Durante años, el coche azul oscuro volvió cada verano, antes de que el cielo se cubriera de ese azul mórbido, y dejó a la niña con su madre, para volver a llevársela pasados treinta días, aún con el calor apretando, y repitiéndose cada vez el llanto, los gritos, conforme la niña iba creciendo, los insultos y las maldiciones. Elena era implacable. La niña tendría ya edad de muchacha cuando dejó de venir. No vinieron ni el coche ni ella. A lo mejor Elena sabía los motivos, a lo mejor no. Las preguntas que hicieron los vecinos no fueron respondidas. Alguna vez, en todo ese tiempo, el cartero trajo a Elena unas cartas con sellos desconocidos. Ni siquiera sabemos si Elena sabe leer. Posiblemente no. Palabras sueltas, quizá. Las cartas tenían que ser de su hija. También las cartas dejaron de llegar. Pero cuentan que, pasados más años, el cartero visitó su casa de nuevo y esta vez Elena fue a la iglesia, donde ya solo quedaba un cura con osteoporosis, para que le descifrara la letra violenta sobre el papel. Mamá, tienes que venir, eres lo único que tengo. Esa es la versión más melodramática. Podría ser cualquier cosa, la chica tenía problemas. Necesitaba dinero. Mucho dinero. Drogas, prostitución, política, fraude. ¿Cárcel, juicios? Elena volvió a su casa con el mensaje y siguió alimentando a sus cerdos y a las pocas gallinas que le quedaban.

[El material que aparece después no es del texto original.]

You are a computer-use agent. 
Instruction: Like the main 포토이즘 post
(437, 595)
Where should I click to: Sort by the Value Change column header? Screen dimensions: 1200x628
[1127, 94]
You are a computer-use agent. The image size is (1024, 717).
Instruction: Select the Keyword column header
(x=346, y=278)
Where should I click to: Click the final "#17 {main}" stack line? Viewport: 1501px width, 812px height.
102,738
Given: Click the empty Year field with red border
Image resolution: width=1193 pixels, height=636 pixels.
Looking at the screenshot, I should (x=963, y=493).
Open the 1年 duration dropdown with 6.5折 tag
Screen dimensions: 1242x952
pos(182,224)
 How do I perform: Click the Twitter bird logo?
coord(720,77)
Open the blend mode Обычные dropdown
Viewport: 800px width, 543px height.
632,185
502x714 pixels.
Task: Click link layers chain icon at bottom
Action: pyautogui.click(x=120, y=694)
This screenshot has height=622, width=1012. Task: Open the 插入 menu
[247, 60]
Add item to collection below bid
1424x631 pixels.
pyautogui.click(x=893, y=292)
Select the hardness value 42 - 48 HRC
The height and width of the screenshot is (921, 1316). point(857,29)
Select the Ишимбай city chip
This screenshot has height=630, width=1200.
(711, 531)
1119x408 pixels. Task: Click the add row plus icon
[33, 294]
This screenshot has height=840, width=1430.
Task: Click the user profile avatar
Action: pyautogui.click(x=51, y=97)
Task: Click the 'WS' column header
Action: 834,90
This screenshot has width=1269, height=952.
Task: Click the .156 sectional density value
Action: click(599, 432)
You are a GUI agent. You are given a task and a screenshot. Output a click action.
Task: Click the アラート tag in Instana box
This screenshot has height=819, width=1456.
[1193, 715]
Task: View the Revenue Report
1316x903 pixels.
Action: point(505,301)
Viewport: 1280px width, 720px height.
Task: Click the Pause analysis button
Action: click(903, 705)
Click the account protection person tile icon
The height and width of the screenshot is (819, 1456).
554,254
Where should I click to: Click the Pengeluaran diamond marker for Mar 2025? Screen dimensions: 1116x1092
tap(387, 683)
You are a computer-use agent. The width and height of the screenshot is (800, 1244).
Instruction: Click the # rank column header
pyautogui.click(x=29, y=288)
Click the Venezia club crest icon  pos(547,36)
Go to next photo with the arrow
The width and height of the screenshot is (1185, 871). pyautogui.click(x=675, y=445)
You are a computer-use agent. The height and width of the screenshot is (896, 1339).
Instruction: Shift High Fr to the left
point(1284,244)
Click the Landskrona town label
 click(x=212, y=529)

Una mañana, la hija de Elena llegó al pueblo. Iba vestida de oscuro, con unos pantalones ceñidos hasta los tobillos y unas botas gruesas. Sonrió a algunos, achicando los ojos como si no los reconociera. Llevaba una cazadora de cuero, muy ancha por los hombros. Cuando llegó a su casa, todo estaba cerrado, las ventanas, la puerta, las contraventanas echadas. Llamó, pero no le abrieron. Solo los cerdos se removían en la pocilga. Aporreó la puerta y las ventanas, dio patadas hasta caer al suelo de espaldas. Y empezó a gritar, con una voz grasienta primero, a llorar, como lloraba cuando era una niña y el coche venía a llevársela a la ciudad. Gritaba como los cerdos gritan. Nadie abrió la puerta. Luego se fue. Dicen que venía a que su madre vendiera la casa, los guarros, el corral. Pero su madre no salió a recibirla. De todos modos, ¿quién iba a interesarse por las propiedades de la vieja? ¿Quién iba a quererlas? ¿Y qué iba a hacer la vieja fuera de este sitio? Nadie supo nada más. Posiblemente murió en una cárcel o en un sofá apulgarado. O a lo mejor está viva. En realidad da lo mismo. Elena ha olvidado que tuvo una hija, cuida a sus guarros como si fueran niños y como una vez cuidó al boticario, hace ya mucho tiempo, cuando bajó la guardia y pensó, equivocada, que los humanos pueden ser seres inofensivos.

Al acabar, era casi de día. El frío entraba con una luz blancuzca por los cristales. Las botellas vacías estaban desperdigadas sobre la barra, y el olor a tabaco mojado lo llenaba todo. Martín y Nadia me miraban como fantasmas. No había tiempo para más, estábamos exhaustos, hacía años que yo no hablaba tanto y tan seguido. Salieron arrastrándose hacia la puerta, y antes de que desaparecieran les advertí: queridos niños, espero que no os hayáis creído ni una sola palabra de lo que he dicho.